J = 6.8 Hz, 3H), 1.25 (d, J = 6.8 Hz, 3H), 2.97 (Sevent, J = 6.8
Hz, 1H), 3.73 (dd, J = 9.3, 6.6 Hz, 1H), 3.95 (br d, J = 9.5 Hz, 1H), 4.09 (d,
J = 9.5 Hz, 1H), 4.22 (m, 1H), 4.36 (d, J = 9.5 Hz, 1H), 4.40 (dd estimation, partially unclear, J = 9.3, 7.3 Hz, 1H), 7.38 (m,
1H), 7.47 (m, 2H ), 7.60 (m, 4H), 7.67 (br d, J = 8.5 Hz, 2H). 13 C
NMR (100 MHz, CDCl ₃ ) δ 16.38, 54.28, 63.65,
72.17, 77.70, 81.22, 126.71, 127.04, 127.51, 127.65, 128.88, 138.01, 140.12,
141.39. The relative stereochemistry of the major isomer, cis-N- (4-biphenyl-4-yl-4-hydroxytetrahydrofuran-3-yl) propane-2-sulfonamide, was assigned based on literature; L . E. Overman, M.M. E. Okazaki and P.O. See Misra, Tetrahedron Letters 1986, 27, 4391-4394.

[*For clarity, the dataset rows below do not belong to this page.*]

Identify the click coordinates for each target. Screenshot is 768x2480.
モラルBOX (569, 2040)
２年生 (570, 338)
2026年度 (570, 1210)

  From the additional fractions, cis-N- (4-biphenyl-4-yl-4-hydroxytetrahydrofuran-3-yl) propane-2-sulfonamide and trans-N- (4-biphenyl-4-yl-4-hydroxy An approximately 4: 1 mixture of tetrahydrofuran-3-yl) propane-2-sulfonamide was obtained. Yield: 1.5 g, 4.15 mmol, 72%.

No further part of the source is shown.